使用 Python 管理 Document AI 处理器

剩余时间：11 分钟

关于此 Codelab

上次更新时间：5月 13, 2025

Laurent Picard 编写

1. 概览

Document AI 是什么？

Document AI 是一个平台，可让您从文档中提取数据洞见。其核心是提供不断增长的文档处理器（也称为解析器或分屏器，具体取决于其功能）列表。

您可以通过以下两种方式管理 Document AI 处理器：

通过 Web 控制台手动执行；
使用 Document AI API 以编程方式。

以下示例屏幕截图显示了 Web 控制台和 Python 代码中的处理器列表：

在本实验中，您将重点学习如何使用 Python 客户端库以编程方式管理 Document AI 处理器。

您将看到的内容

如何设置环境
如何提取处理器类型
如何创建处理器
如何列出项目处理器
如何使用处理器
如何启用/停用处理器
如何管理处理器版本
如何删除处理器

所需条件

Google Cloud 项目
一个浏览器，例如 Chrome 或 Firefox
熟悉如何使用 Python

调查问卷

您将如何使用本教程？

仅阅读教程内容阅读并完成练习

您如何评价使用 Python 的体验？

新手水平中等水平熟练水平

您如何评价自己在 Google Cloud 服务方面的经验水平？

新手中等熟练

2. 设置和要求

自定进度的环境设置

项目名称是此项目参与者的显示名称。

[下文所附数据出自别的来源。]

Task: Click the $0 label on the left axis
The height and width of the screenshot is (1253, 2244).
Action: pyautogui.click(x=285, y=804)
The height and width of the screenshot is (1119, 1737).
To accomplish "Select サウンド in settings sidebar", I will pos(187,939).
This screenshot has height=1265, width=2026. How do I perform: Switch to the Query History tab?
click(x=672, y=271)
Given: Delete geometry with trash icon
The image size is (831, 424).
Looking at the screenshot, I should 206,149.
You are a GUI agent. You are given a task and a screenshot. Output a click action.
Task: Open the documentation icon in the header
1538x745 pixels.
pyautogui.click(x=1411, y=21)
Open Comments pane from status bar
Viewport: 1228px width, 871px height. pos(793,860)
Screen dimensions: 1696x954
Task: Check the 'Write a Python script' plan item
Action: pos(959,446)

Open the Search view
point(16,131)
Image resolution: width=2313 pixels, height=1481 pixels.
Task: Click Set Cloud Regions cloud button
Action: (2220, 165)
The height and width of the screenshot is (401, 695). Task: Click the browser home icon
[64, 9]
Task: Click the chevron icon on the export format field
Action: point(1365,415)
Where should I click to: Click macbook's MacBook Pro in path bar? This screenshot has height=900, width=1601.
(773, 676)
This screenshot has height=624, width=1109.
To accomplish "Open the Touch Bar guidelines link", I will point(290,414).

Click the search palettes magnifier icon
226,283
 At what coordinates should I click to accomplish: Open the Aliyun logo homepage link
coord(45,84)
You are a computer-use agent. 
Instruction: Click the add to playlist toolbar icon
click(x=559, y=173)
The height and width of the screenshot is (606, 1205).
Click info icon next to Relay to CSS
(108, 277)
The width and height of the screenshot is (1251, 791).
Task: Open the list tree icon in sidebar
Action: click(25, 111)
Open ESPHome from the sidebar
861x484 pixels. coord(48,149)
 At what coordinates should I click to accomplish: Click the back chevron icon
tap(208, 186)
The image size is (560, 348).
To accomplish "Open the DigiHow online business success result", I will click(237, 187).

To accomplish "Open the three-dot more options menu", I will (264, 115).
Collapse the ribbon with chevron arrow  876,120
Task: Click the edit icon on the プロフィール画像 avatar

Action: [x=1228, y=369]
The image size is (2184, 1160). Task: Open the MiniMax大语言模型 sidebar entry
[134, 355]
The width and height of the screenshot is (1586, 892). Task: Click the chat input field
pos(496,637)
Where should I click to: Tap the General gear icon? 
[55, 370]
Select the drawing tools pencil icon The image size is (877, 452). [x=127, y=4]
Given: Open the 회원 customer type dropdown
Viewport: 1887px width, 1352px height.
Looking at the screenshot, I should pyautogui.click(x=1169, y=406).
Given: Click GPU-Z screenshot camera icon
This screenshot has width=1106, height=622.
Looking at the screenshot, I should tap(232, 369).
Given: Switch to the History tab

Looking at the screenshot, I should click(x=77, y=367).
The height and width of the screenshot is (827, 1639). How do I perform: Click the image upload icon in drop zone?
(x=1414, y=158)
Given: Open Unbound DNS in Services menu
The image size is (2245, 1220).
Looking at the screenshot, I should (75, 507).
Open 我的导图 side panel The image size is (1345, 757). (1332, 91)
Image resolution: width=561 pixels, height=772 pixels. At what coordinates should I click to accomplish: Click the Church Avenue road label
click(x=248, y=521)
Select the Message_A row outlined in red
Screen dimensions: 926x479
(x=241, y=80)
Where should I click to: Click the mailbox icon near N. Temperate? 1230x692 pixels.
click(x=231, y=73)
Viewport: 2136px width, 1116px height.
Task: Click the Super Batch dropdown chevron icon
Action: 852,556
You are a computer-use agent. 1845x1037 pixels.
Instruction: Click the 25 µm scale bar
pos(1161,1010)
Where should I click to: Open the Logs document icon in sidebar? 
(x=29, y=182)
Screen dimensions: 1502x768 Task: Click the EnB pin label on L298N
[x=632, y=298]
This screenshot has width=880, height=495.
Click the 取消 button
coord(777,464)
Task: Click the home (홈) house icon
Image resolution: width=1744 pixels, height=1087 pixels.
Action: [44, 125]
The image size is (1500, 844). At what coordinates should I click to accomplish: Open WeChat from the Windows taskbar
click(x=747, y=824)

它是 Google API 尚未使用的字符串。您可以随时对其进行更新。
项目 ID 在所有 Google Cloud 项目中是唯一的，并且是不可变的（一经设置便无法更改）。Cloud 控制台会自动生成一个唯一字符串；通常情况下，您无需关注该字符串。在大多数 Codelab 中，您都需要引用项目 ID（通常用 PROJECT_ID 标识）。如果您不喜欢生成的 ID，可以再随机生成一个 ID。或者，您也可以尝试自己的项目 ID，看看是否可用。完成此步骤后便无法更改该 ID，并且此 ID 在项目期间会一直保留。
此外，还有第三个值，即部分 API 使用的项目编号，供您参考。如需详细了解所有这三个值，请参阅文档。

接下来，您需要在 Cloud 控制台中启用结算功能，以便使用 Cloud 资源/API。运行此 Codelab 应该不会产生太多的费用（如果有的话）。若要关闭资源以避免产生超出本教程范围的结算费用，您可以删除自己创建的资源或删除项目。Google Cloud 新用户符合参与 300 美元免费试用计划的条件。

启动 Cloud Shell

虽然可以通过笔记本电脑对 Google Cloud 进行远程操作，但在此实验中，您将使用 Cloud Shell，这是一个在云端运行的命令行环境。

激活 Cloud Shell

在 Cloud Console 中，点击激活 Cloud Shell。

如果这是您首次启动 Cloud Shell，系统会显示一个中间屏幕，介绍 Cloud Shell 是什么。如果系统显示中间屏幕，请点击继续。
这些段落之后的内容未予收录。